[START OF Records shown]
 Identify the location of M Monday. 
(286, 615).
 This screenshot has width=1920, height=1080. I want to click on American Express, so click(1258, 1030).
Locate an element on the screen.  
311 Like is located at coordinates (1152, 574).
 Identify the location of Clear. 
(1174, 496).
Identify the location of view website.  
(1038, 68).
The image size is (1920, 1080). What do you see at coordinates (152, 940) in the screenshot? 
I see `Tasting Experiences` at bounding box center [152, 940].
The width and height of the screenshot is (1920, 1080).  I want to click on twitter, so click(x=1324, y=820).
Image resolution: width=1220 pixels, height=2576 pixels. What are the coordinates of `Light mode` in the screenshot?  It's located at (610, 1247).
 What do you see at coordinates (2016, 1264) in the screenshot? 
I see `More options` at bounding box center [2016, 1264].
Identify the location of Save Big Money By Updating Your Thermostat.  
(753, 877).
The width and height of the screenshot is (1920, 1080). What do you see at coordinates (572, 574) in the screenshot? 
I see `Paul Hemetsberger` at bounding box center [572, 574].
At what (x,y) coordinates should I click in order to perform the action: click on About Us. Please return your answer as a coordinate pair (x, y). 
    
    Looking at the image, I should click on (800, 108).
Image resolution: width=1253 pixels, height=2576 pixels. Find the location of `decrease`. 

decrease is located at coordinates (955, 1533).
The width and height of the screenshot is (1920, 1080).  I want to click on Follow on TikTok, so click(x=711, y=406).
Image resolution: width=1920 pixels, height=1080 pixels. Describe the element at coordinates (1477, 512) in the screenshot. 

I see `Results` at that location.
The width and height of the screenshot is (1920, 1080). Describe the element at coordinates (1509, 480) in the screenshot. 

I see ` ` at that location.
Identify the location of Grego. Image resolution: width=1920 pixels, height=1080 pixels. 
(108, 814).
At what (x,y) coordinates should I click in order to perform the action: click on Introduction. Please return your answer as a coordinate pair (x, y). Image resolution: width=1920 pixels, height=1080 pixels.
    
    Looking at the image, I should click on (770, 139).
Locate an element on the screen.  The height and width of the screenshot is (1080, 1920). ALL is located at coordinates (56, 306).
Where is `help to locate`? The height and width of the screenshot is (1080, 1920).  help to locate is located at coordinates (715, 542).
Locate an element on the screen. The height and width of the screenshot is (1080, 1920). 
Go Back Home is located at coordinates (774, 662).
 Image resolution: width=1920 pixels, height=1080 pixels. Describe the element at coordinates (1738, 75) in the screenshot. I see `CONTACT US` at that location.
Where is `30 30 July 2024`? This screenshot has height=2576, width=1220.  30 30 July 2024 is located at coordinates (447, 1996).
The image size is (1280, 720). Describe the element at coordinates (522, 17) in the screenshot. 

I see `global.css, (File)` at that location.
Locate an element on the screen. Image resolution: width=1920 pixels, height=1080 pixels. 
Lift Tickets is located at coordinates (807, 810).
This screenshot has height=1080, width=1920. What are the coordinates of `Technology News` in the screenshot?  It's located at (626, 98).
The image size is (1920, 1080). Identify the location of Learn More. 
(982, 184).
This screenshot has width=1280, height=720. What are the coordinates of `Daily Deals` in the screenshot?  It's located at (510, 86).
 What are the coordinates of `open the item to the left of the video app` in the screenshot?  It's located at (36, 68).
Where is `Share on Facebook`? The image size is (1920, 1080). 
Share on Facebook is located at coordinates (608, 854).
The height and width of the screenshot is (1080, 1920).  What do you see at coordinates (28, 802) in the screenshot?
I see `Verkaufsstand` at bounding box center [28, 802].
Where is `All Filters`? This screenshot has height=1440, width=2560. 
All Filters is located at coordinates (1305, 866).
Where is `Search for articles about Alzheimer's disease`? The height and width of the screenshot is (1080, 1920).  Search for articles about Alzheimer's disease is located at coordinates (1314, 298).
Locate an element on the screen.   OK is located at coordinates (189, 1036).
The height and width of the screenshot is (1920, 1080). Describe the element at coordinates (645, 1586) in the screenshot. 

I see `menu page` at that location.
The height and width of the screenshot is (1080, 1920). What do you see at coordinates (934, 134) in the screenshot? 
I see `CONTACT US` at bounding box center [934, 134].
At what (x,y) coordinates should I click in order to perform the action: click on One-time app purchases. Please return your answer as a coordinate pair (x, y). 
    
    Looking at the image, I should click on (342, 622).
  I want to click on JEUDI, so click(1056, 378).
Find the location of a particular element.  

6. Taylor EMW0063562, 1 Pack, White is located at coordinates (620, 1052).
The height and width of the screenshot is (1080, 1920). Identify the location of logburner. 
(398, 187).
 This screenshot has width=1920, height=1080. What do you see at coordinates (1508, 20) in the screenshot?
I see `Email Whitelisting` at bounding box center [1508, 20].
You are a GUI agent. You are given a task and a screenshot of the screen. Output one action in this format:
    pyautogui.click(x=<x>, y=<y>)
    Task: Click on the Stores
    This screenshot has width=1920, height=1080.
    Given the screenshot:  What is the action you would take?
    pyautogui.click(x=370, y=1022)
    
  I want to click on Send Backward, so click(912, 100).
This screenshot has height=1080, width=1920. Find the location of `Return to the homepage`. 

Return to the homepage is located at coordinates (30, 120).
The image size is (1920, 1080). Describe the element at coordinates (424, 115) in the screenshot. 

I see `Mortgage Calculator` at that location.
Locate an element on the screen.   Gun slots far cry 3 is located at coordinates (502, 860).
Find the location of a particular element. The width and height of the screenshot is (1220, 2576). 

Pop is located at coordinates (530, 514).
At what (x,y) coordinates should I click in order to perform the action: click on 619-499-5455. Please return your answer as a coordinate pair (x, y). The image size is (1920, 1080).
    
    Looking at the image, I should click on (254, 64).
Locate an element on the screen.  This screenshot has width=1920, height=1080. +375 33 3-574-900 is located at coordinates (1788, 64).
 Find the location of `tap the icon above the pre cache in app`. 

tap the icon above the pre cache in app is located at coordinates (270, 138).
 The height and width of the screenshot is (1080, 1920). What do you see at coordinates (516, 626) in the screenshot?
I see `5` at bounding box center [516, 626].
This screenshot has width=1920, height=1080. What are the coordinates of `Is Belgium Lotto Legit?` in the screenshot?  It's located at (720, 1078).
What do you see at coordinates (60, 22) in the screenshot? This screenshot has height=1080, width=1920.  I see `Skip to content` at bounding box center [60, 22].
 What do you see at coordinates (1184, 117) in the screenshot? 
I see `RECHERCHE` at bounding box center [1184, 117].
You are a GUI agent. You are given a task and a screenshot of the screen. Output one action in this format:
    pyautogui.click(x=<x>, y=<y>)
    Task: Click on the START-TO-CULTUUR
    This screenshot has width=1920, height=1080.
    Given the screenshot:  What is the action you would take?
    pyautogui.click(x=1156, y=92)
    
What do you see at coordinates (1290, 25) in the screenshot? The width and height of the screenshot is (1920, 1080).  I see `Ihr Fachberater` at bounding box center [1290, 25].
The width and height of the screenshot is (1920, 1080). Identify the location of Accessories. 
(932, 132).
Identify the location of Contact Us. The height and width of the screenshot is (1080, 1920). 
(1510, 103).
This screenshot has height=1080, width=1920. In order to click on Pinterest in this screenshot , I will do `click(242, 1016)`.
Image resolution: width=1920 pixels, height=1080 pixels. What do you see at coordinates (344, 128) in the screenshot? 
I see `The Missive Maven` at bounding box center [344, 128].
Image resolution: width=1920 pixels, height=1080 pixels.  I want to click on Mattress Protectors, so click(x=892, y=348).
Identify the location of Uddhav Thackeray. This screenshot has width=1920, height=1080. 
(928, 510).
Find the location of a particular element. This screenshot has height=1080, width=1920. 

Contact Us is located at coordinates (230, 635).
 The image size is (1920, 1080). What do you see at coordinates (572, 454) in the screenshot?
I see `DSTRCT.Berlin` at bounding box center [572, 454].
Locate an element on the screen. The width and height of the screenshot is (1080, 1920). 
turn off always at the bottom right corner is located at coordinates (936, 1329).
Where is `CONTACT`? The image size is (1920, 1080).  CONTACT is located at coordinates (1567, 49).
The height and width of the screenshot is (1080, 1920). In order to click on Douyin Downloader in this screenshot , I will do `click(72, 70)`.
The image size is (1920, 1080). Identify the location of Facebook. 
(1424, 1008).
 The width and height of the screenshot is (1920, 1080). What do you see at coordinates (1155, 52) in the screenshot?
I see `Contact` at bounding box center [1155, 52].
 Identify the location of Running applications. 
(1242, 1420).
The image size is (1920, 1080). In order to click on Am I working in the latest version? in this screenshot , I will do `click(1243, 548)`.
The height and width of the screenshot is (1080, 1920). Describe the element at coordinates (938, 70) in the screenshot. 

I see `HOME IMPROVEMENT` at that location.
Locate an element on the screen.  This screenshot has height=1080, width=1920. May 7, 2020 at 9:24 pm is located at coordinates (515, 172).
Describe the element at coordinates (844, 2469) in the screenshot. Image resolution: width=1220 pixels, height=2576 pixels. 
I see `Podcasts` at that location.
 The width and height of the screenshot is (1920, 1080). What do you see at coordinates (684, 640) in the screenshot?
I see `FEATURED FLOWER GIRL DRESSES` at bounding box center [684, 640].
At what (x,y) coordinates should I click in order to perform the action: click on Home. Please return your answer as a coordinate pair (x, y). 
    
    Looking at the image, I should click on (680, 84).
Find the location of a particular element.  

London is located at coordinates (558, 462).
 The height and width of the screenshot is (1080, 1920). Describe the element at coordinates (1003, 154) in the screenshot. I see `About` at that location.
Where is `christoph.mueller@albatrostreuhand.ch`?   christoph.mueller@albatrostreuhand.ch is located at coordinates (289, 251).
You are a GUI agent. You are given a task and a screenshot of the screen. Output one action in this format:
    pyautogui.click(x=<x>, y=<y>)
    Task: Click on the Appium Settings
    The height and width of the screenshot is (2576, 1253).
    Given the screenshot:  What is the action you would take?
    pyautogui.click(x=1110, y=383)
[END OF Records shown]
• **Request**: Quote the lines of the listing above verbatim, beginning at the line that contains "Image resolution: width=1253" and stopping after the line that contains "so click(x=711, y=406).".

• **Completed task**:
Image resolution: width=1253 pixels, height=2576 pixels. Find the location of `decrease`. 

decrease is located at coordinates (955, 1533).
The width and height of the screenshot is (1920, 1080).  I want to click on Follow on TikTok, so click(x=711, y=406).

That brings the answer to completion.